** begin DATA SHOWN **

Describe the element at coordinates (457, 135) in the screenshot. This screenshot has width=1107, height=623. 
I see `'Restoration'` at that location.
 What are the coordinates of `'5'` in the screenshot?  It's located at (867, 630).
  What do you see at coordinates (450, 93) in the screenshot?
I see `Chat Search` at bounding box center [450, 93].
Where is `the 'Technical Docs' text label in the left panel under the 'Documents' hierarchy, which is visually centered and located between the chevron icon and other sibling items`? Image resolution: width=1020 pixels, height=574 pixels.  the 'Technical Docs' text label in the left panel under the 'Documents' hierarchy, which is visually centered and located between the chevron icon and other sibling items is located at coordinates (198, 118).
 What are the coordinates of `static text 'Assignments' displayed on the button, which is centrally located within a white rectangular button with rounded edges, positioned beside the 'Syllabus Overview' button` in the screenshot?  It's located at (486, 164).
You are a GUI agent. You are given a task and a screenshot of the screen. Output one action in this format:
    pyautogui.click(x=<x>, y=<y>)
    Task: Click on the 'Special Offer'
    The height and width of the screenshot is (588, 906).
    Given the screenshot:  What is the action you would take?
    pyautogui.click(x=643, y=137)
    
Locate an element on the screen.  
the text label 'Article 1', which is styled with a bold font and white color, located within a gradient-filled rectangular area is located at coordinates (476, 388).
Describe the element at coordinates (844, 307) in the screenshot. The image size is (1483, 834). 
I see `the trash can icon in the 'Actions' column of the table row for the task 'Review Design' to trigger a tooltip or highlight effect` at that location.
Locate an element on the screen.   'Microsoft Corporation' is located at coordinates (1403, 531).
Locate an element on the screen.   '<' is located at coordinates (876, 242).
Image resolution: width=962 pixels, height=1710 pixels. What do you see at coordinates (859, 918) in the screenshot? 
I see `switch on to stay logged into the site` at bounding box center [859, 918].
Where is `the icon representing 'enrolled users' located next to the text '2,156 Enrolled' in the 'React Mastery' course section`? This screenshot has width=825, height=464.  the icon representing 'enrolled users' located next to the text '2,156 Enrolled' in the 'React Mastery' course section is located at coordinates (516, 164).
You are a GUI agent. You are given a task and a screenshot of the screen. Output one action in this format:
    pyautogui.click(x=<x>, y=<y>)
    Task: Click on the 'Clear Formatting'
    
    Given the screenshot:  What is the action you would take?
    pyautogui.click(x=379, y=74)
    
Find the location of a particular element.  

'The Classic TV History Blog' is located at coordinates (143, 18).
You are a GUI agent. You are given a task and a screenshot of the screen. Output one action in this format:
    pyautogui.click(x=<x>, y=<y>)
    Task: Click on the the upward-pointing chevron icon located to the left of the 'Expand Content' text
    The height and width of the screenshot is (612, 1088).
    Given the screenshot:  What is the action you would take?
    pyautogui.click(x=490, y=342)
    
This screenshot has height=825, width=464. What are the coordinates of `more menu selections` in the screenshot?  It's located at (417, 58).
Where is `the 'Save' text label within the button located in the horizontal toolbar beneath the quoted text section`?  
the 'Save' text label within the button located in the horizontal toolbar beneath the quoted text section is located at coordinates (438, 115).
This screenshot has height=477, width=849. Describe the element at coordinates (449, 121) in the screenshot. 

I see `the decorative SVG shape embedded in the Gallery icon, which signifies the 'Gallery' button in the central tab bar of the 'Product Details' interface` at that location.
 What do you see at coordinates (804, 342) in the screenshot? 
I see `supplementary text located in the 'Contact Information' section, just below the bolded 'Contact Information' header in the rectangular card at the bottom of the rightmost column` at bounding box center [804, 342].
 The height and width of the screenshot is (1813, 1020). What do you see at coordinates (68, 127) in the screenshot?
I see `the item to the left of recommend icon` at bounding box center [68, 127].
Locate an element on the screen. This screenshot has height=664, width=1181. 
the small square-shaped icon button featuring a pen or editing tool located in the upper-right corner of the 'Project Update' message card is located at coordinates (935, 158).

** end DATA SHOWN **

_YOUR OBJECTIVE_: Copy every line of the items above word for word, from the first item through the last.

_WRITTEN RESPONSE_:
Describe the element at coordinates (457, 135) in the screenshot. This screenshot has width=1107, height=623. 
I see `'Restoration'` at that location.
 What are the coordinates of `'5'` in the screenshot?  It's located at (867, 630).
  What do you see at coordinates (450, 93) in the screenshot?
I see `Chat Search` at bounding box center [450, 93].
Where is `the 'Technical Docs' text label in the left panel under the 'Documents' hierarchy, which is visually centered and located between the chevron icon and other sibling items`? Image resolution: width=1020 pixels, height=574 pixels.  the 'Technical Docs' text label in the left panel under the 'Documents' hierarchy, which is visually centered and located between the chevron icon and other sibling items is located at coordinates (198, 118).
 What are the coordinates of `static text 'Assignments' displayed on the button, which is centrally located within a white rectangular button with rounded edges, positioned beside the 'Syllabus Overview' button` in the screenshot?  It's located at (486, 164).
You are a GUI agent. You are given a task and a screenshot of the screen. Output one action in this format:
    pyautogui.click(x=<x>, y=<y>)
    Task: Click on the 'Special Offer'
    The height and width of the screenshot is (588, 906).
    Given the screenshot:  What is the action you would take?
    pyautogui.click(x=643, y=137)
    
Locate an element on the screen.  
the text label 'Article 1', which is styled with a bold font and white color, located within a gradient-filled rectangular area is located at coordinates (476, 388).
Describe the element at coordinates (844, 307) in the screenshot. The image size is (1483, 834). 
I see `the trash can icon in the 'Actions' column of the table row for the task 'Review Design' to trigger a tooltip or highlight effect` at that location.
Locate an element on the screen.   'Microsoft Corporation' is located at coordinates (1403, 531).
Locate an element on the screen.   '<' is located at coordinates (876, 242).
Image resolution: width=962 pixels, height=1710 pixels. What do you see at coordinates (859, 918) in the screenshot? 
I see `switch on to stay logged into the site` at bounding box center [859, 918].
Where is `the icon representing 'enrolled users' located next to the text '2,156 Enrolled' in the 'React Mastery' course section`? This screenshot has width=825, height=464.  the icon representing 'enrolled users' located next to the text '2,156 Enrolled' in the 'React Mastery' course section is located at coordinates (516, 164).
You are a GUI agent. You are given a task and a screenshot of the screen. Output one action in this format:
    pyautogui.click(x=<x>, y=<y>)
    Task: Click on the 'Clear Formatting'
    
    Given the screenshot:  What is the action you would take?
    pyautogui.click(x=379, y=74)
    
Find the location of a particular element.  

'The Classic TV History Blog' is located at coordinates (143, 18).
You are a GUI agent. You are given a task and a screenshot of the screen. Output one action in this format:
    pyautogui.click(x=<x>, y=<y>)
    Task: Click on the the upward-pointing chevron icon located to the left of the 'Expand Content' text
    The height and width of the screenshot is (612, 1088).
    Given the screenshot:  What is the action you would take?
    pyautogui.click(x=490, y=342)
    
This screenshot has height=825, width=464. What are the coordinates of `more menu selections` in the screenshot?  It's located at (417, 58).
Where is `the 'Save' text label within the button located in the horizontal toolbar beneath the quoted text section`?  
the 'Save' text label within the button located in the horizontal toolbar beneath the quoted text section is located at coordinates (438, 115).
This screenshot has height=477, width=849. Describe the element at coordinates (449, 121) in the screenshot. 

I see `the decorative SVG shape embedded in the Gallery icon, which signifies the 'Gallery' button in the central tab bar of the 'Product Details' interface` at that location.
 What do you see at coordinates (804, 342) in the screenshot? 
I see `supplementary text located in the 'Contact Information' section, just below the bolded 'Contact Information' header in the rectangular card at the bottom of the rightmost column` at bounding box center [804, 342].
 The height and width of the screenshot is (1813, 1020). What do you see at coordinates (68, 127) in the screenshot?
I see `the item to the left of recommend icon` at bounding box center [68, 127].
Locate an element on the screen. This screenshot has height=664, width=1181. 
the small square-shaped icon button featuring a pen or editing tool located in the upper-right corner of the 'Project Update' message card is located at coordinates (935, 158).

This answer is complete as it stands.